:: How to complete this task ::
Starting with the opening line of the material, restate every line word for word, and end on the line containing "Ονοματεπώνυμο (476, 793)".

※ ※ ※

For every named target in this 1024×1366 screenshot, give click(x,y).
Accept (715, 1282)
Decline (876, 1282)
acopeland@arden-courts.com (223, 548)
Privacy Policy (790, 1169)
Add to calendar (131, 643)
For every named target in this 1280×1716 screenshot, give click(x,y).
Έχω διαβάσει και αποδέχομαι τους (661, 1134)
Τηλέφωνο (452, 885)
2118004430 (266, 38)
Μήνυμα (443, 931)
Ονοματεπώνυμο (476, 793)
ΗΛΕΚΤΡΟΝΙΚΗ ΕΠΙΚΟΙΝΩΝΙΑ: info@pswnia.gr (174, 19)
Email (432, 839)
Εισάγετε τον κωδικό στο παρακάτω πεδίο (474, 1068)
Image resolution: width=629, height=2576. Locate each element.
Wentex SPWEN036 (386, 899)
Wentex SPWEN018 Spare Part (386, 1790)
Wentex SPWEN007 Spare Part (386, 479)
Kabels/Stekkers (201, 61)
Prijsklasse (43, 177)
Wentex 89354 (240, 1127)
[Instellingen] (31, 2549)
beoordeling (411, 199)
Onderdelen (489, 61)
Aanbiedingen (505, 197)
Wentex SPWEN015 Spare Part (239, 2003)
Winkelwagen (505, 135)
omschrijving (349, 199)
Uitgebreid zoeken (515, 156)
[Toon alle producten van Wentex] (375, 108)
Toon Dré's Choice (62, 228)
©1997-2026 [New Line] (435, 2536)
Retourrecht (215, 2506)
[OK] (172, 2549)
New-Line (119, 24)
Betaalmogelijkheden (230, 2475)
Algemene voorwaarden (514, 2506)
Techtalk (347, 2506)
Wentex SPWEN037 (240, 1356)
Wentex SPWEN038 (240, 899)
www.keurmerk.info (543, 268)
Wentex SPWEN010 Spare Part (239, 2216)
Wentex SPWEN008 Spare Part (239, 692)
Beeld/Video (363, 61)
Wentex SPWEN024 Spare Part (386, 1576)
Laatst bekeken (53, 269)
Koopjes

※ ※ ※

:: Answer to this problem ::
For every named target in this 1024×1366 screenshot, give click(x,y).
Accept (715, 1282)
Decline (876, 1282)
acopeland@arden-courts.com (223, 548)
Privacy Policy (790, 1169)
Add to calendar (131, 643)
For every named target in this 1280×1716 screenshot, give click(x,y).
Έχω διαβάσει και αποδέχομαι τους (661, 1134)
Τηλέφωνο (452, 885)
2118004430 (266, 38)
Μήνυμα (443, 931)
Ονοματεπώνυμο (476, 793)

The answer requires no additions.